◆ Work instructions
Every line in the records below with the string "computer" needs to be copied out.
┏━━
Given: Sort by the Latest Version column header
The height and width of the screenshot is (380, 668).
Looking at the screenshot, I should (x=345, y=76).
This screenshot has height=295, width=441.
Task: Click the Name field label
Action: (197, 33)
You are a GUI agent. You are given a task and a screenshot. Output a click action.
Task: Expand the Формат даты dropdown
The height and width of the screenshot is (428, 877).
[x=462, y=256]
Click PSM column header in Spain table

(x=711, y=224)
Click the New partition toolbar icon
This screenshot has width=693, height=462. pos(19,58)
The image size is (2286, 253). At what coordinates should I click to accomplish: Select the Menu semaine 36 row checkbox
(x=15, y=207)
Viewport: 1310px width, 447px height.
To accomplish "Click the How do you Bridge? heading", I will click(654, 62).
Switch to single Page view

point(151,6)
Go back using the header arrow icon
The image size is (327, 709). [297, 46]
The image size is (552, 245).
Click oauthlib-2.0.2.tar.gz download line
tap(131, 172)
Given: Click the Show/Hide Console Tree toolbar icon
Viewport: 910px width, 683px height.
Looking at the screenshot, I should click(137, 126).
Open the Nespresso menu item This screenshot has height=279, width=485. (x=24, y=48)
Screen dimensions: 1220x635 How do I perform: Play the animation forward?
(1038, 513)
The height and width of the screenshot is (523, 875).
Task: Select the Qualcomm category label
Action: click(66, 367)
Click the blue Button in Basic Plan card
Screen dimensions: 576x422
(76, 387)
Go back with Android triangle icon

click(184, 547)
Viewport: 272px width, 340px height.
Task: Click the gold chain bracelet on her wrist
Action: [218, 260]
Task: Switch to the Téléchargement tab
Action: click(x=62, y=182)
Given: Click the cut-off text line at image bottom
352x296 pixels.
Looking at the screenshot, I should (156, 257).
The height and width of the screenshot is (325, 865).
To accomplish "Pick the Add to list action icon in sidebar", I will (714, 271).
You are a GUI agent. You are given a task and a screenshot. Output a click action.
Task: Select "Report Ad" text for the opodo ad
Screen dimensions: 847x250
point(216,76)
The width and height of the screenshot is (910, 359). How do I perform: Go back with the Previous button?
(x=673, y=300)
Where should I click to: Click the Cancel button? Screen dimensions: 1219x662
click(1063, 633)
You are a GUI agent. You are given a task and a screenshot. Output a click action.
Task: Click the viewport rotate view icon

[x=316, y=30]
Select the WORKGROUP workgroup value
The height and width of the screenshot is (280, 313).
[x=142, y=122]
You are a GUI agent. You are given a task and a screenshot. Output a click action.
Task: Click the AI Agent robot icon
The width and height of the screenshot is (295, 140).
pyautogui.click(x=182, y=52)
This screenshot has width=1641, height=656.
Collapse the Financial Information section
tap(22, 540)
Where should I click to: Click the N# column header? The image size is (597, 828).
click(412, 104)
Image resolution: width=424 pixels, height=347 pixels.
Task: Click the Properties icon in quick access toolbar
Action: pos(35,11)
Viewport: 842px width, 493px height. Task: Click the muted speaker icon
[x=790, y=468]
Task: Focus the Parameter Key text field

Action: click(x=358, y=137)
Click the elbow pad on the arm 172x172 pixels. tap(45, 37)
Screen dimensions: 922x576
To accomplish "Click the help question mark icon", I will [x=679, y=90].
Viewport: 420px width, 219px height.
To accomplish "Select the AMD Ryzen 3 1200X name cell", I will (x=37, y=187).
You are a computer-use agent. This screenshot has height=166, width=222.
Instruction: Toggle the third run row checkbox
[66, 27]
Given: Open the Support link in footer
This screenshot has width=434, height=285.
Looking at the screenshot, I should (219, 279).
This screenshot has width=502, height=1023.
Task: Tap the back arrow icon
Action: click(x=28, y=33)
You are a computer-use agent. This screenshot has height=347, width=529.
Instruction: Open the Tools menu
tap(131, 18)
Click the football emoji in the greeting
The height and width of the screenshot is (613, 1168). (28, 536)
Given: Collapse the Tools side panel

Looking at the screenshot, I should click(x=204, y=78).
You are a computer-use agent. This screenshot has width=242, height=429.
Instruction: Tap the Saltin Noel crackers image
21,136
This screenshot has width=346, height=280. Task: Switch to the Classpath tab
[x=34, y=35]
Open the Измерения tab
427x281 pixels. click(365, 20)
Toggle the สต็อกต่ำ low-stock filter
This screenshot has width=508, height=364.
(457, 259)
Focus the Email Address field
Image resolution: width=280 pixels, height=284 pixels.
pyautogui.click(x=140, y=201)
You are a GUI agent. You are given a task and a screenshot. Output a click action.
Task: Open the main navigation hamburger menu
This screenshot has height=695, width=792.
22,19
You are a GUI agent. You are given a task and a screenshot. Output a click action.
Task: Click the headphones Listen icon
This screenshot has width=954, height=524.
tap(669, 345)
┗━━
◆ Solution for this task
You are a computer-use agent. This screenshot has height=166, width=222.
You are a computer-use agent. This screenshot has height=347, width=529.
You are a computer-use agent. This screenshot has width=242, height=429.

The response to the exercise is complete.